* **WORK ITEM**: Across the entries below, the lines containing "Image" should be counted and only their number returned.

* **DATA SUPPLIED**:
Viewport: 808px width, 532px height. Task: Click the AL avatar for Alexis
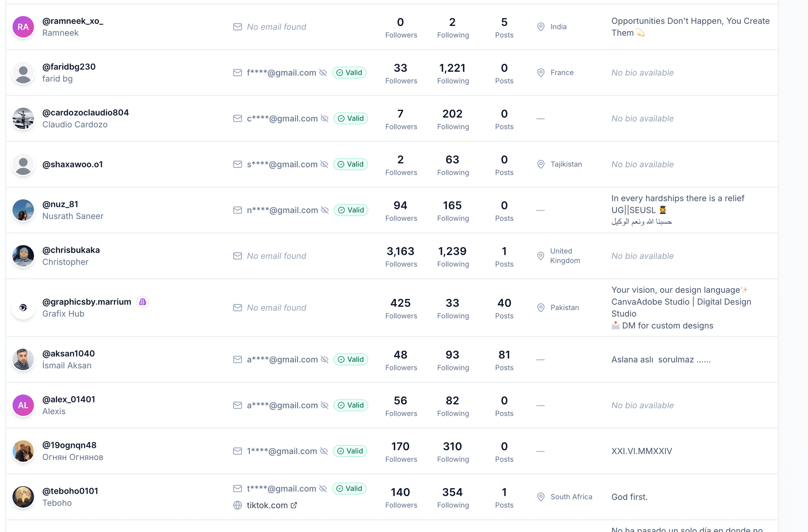pyautogui.click(x=23, y=405)
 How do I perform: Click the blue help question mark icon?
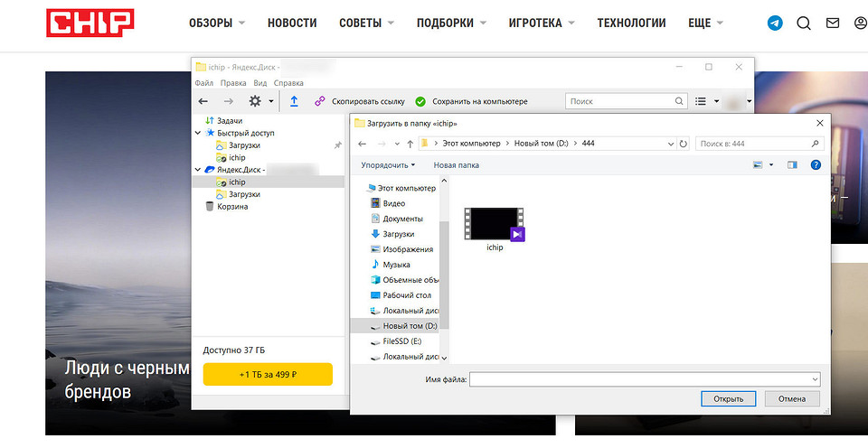click(815, 165)
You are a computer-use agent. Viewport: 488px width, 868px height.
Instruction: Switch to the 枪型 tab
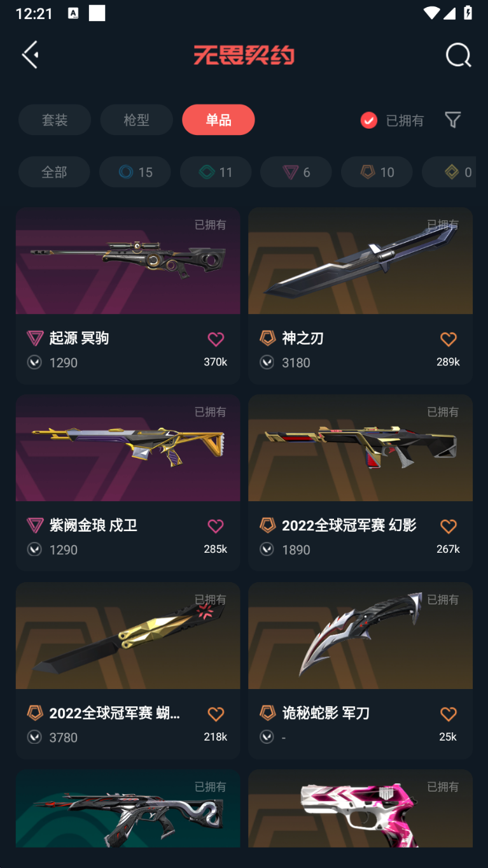(x=136, y=120)
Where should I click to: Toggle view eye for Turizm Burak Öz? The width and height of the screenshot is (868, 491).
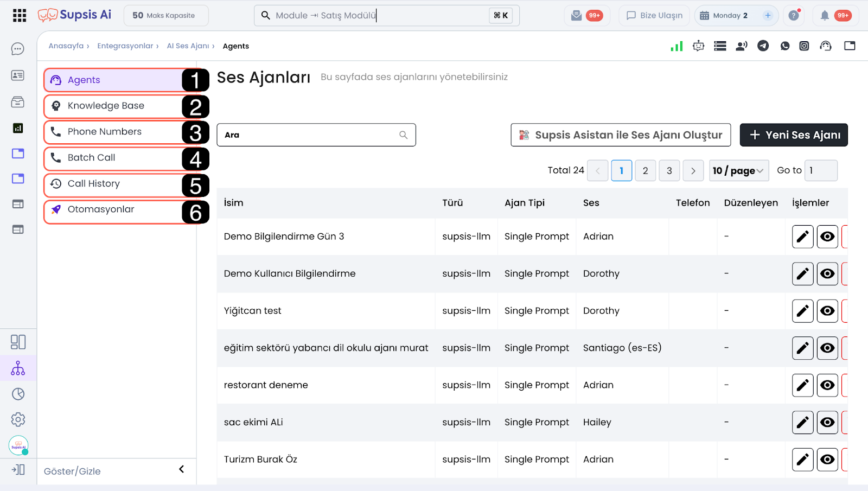[x=827, y=460]

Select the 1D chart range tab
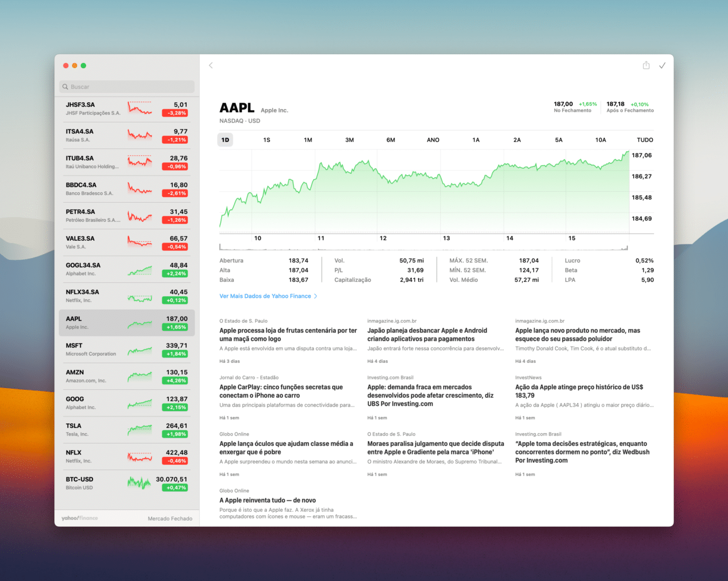[225, 140]
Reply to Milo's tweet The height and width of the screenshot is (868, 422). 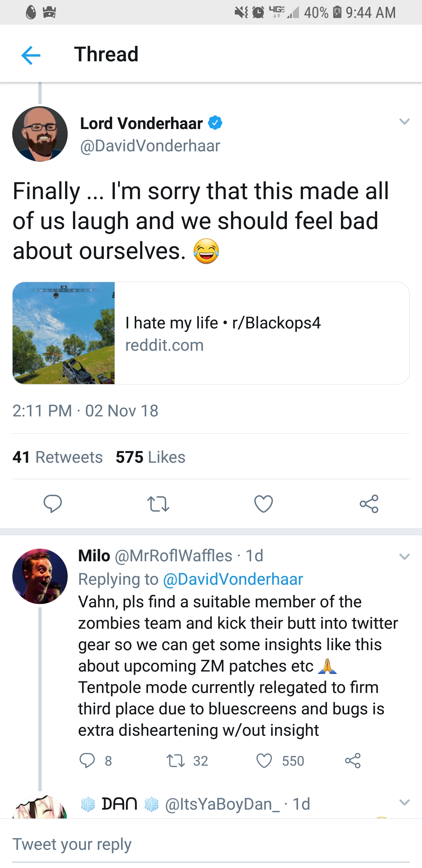point(87,761)
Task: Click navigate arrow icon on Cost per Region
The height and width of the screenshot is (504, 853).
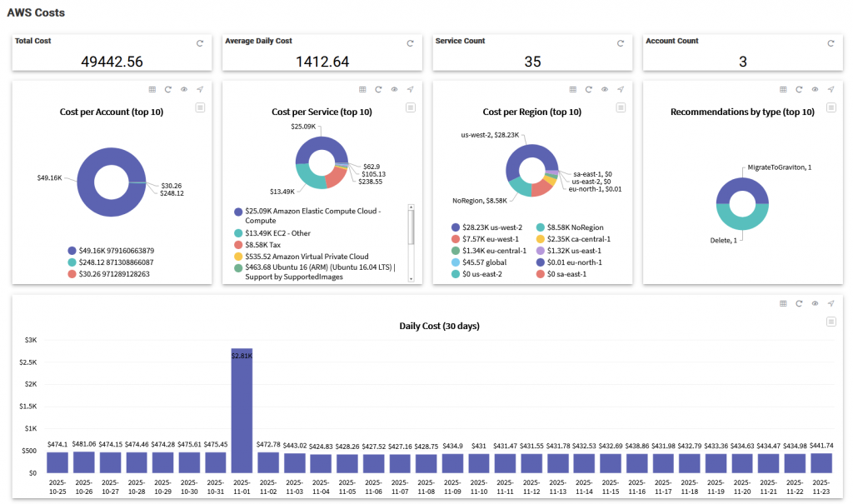Action: pos(621,89)
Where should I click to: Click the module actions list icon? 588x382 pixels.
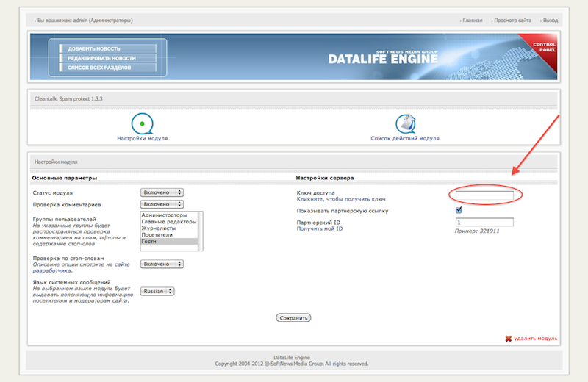405,123
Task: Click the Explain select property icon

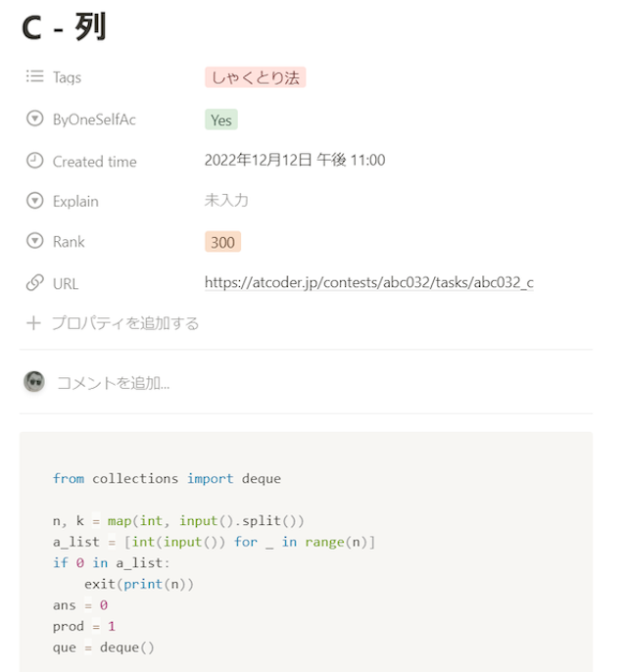Action: point(34,201)
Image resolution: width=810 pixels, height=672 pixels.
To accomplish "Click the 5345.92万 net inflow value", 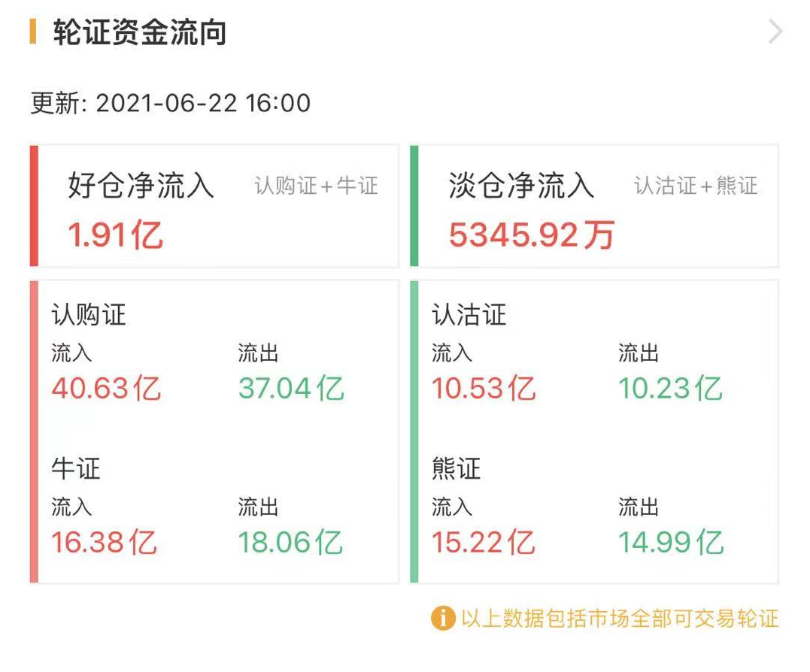I will pyautogui.click(x=532, y=235).
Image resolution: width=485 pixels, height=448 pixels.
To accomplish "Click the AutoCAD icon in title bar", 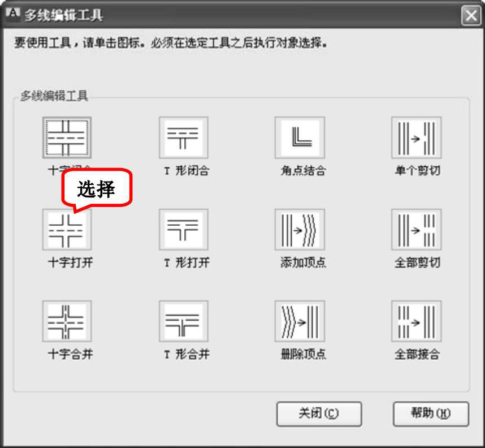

* **RESULT OF THE EXERCISE**: 2